Grand images of Mary abound. The church fathers portray her as the “second Eve,” the faithful antithesis of the first woman. Humbly assenting to God’s redemptive project, this Mary participates in the remaking of the world as the glorified mother of Christ, helping to undo the bondage the first woman helped to establish.
The fathers also liken Mary to the church and sometimes locate her at its root, noting the correspondence between the spiritualized mother of God and the Spirit-pervaded church, both of which give birth.
In the Eastern verse of the latter patristic period, Mary takes on titanic proportions, receiving effusive praise as the new ark and the fire-kissed mountain exceeding Sinai, the hallowed site of an emergent new reality. These portraits of Mary stress her cosmic significance, enclosing the Word and the new creation in her womb. These visions find stars, swirling worlds, and incipient victory therein.
Something spectacular undoubtedly occurs in Mary. In her flesh, she carries God made flesh, partaking in a drama involving all flesh.

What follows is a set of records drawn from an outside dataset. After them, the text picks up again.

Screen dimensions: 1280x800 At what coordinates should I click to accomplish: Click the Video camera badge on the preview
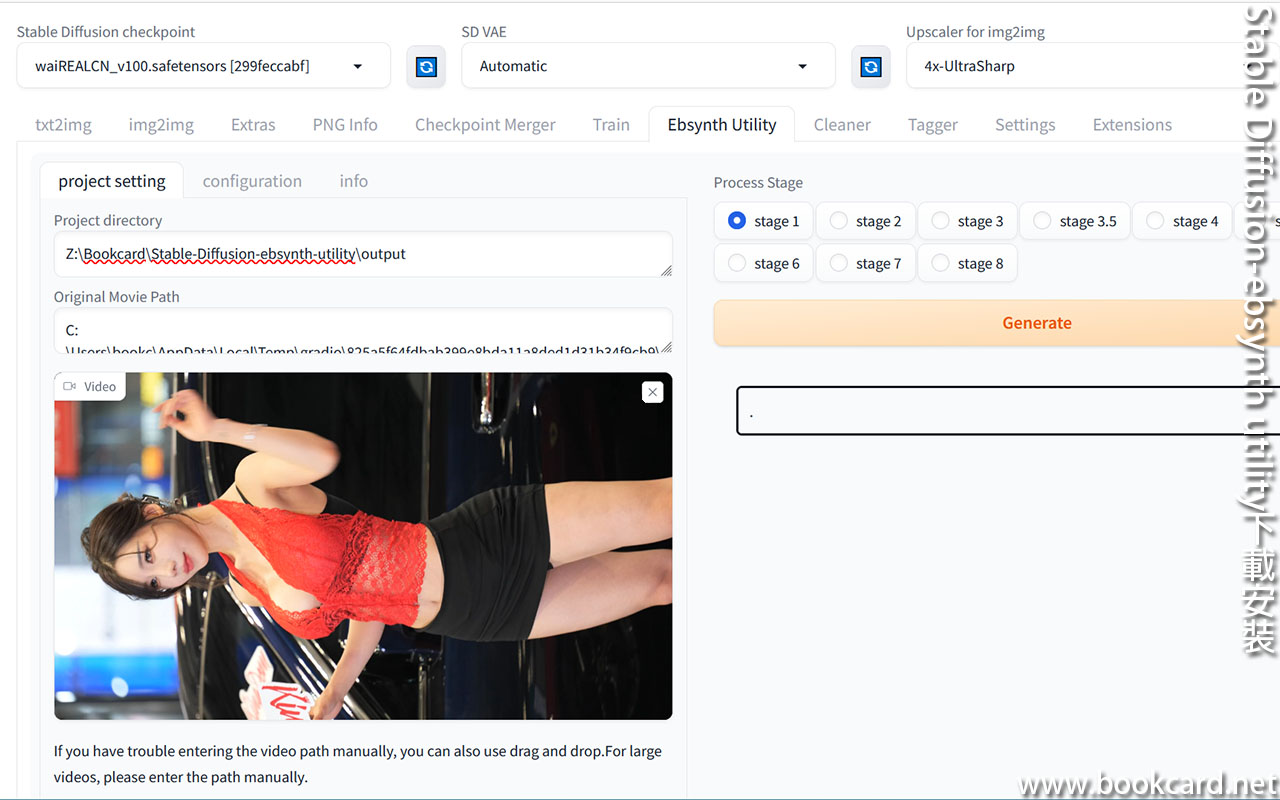[89, 386]
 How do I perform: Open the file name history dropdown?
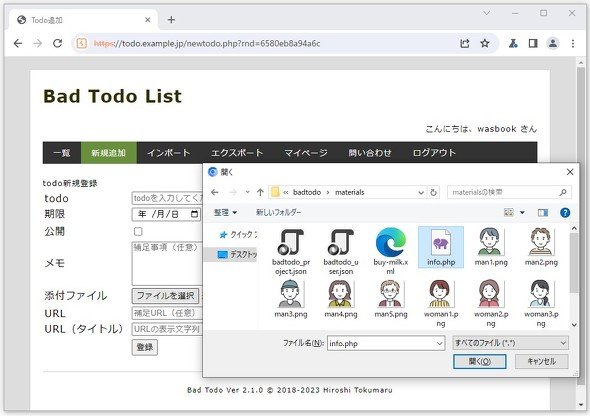(439, 343)
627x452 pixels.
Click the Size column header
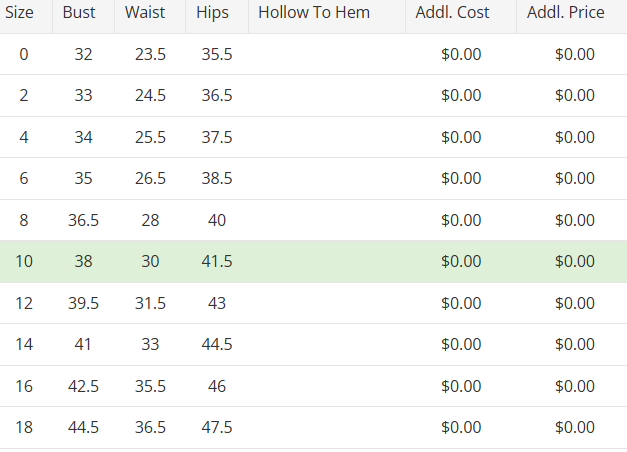point(20,13)
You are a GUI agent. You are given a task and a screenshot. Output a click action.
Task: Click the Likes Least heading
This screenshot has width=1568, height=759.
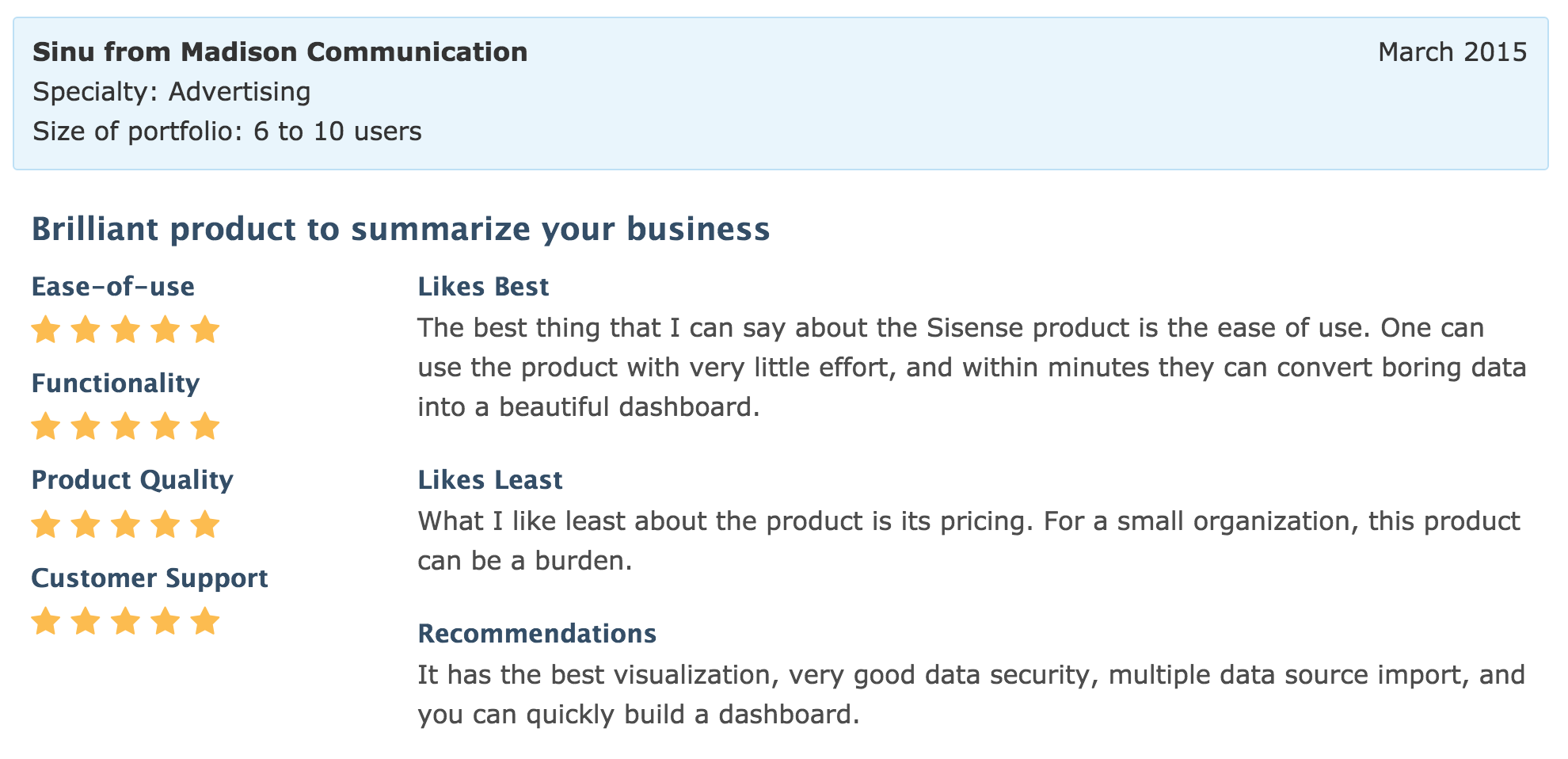coord(490,479)

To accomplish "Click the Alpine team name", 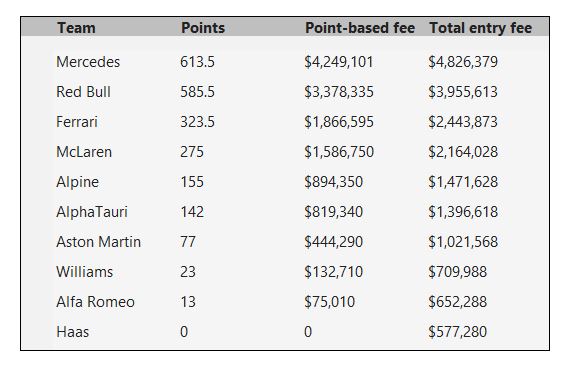I will click(77, 182).
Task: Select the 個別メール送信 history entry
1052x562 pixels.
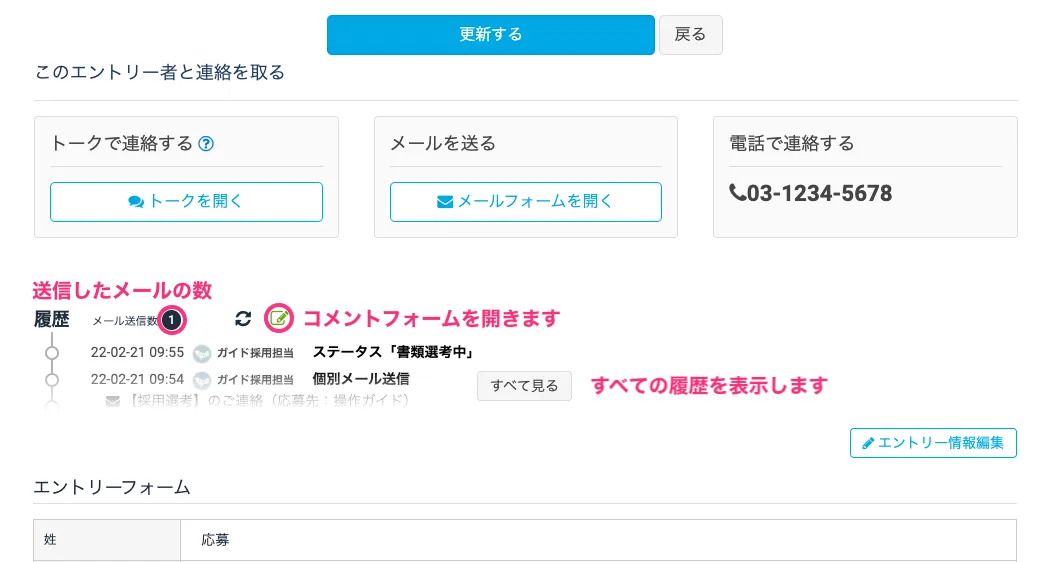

Through a pneumatic meeting of heaven and earth, Mary houses and brings forth the body of Christ, the broken and risen body which makes us (and her!) the body of Christ.
All these miraculous relations and symmetries enjoy a special prominence around Christmas, when all eyes turn to Mary, the girl of Magnificat and manger fame. The holiday, with its emphasis on light amidst darkness, with its soft and nostalgic glow, inspires contemplation of the effulgent mother birthing the greatest light.
In our quiet exercises, as we sit in a land so long lost in darkness, let us think on Mary and the daylight she bore as an inhabitant of a land likewise afflicted. Let us see her light, her moonlight to Christ’s sunlight, in twinkling lights buffeted by the wintry wind, in bulbs and flashes enlivening the gloom. Let us give ourselves to the silence that must have hung in her angel-illumined chamber, to awestruck silence before God. Let us be made radiant and pensive like Mary.